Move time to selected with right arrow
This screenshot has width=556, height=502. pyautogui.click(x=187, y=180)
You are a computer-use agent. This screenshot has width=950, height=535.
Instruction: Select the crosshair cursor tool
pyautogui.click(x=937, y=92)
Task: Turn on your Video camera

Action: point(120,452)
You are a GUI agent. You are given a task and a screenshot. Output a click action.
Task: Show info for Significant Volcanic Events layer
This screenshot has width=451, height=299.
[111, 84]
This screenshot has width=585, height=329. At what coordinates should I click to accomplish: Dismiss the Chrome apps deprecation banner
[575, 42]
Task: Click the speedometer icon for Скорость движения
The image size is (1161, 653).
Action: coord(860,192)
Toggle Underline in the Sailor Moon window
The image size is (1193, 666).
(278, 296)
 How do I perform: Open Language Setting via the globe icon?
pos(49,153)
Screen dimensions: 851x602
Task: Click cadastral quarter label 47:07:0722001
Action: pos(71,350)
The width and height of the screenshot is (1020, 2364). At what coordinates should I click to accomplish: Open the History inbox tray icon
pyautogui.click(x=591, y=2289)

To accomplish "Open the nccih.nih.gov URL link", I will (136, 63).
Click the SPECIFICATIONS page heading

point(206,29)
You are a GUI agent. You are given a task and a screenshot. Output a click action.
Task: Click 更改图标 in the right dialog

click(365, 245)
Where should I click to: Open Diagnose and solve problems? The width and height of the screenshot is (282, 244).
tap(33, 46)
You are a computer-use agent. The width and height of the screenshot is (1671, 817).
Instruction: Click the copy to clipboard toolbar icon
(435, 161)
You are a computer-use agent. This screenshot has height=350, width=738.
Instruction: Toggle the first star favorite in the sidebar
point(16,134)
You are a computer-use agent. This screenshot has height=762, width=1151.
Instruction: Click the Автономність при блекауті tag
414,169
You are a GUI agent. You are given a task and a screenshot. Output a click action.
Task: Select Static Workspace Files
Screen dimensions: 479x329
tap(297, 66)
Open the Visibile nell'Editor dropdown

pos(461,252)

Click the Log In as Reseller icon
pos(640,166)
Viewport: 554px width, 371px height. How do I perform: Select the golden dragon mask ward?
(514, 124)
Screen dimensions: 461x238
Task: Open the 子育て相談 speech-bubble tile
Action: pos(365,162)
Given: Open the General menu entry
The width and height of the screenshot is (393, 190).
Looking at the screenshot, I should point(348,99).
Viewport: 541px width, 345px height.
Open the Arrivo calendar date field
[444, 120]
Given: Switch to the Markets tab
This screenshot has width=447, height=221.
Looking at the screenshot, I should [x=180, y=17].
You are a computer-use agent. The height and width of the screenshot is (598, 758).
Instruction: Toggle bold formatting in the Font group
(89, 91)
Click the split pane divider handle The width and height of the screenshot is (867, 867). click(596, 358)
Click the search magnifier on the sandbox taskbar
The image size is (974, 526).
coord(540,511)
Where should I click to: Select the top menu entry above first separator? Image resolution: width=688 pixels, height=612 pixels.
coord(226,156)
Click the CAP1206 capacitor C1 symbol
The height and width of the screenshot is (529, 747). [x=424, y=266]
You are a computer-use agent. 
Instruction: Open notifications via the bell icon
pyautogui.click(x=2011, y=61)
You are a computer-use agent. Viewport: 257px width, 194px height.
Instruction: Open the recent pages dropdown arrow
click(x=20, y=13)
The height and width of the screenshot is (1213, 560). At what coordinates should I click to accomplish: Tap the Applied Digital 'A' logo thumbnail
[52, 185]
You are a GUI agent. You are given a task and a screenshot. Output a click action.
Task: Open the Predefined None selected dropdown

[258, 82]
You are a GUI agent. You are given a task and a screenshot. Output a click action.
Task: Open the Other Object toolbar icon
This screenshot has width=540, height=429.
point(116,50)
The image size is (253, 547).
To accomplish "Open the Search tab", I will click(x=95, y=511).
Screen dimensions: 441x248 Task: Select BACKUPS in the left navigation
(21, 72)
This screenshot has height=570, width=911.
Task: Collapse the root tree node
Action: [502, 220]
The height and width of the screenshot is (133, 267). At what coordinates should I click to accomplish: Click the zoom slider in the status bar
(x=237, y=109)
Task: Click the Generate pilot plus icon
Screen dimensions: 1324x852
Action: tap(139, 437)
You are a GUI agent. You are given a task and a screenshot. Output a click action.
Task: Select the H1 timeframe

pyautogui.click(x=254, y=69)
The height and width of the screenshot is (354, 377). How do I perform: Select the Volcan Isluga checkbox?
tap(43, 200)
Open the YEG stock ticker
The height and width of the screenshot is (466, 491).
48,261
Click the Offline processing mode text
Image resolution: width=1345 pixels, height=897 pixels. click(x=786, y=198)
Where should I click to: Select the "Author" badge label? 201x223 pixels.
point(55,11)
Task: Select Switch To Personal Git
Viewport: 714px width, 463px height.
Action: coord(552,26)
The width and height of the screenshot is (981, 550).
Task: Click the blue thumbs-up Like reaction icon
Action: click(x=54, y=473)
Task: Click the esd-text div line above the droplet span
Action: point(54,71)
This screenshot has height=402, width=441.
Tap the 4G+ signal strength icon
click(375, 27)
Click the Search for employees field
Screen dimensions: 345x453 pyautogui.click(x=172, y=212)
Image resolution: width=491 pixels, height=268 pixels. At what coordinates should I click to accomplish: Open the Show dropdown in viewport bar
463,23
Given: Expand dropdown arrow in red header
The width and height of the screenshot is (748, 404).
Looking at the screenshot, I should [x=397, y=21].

┄┄┄┄┄┄┄┄┄┄┄┄┄┄┄┄┄┄┄┄

#### TASK PROMPT:
State how many lines of the rows above contain the string "accomplish", treating case as significant, and give only the number.

#### REPLY TO THE TASK:
7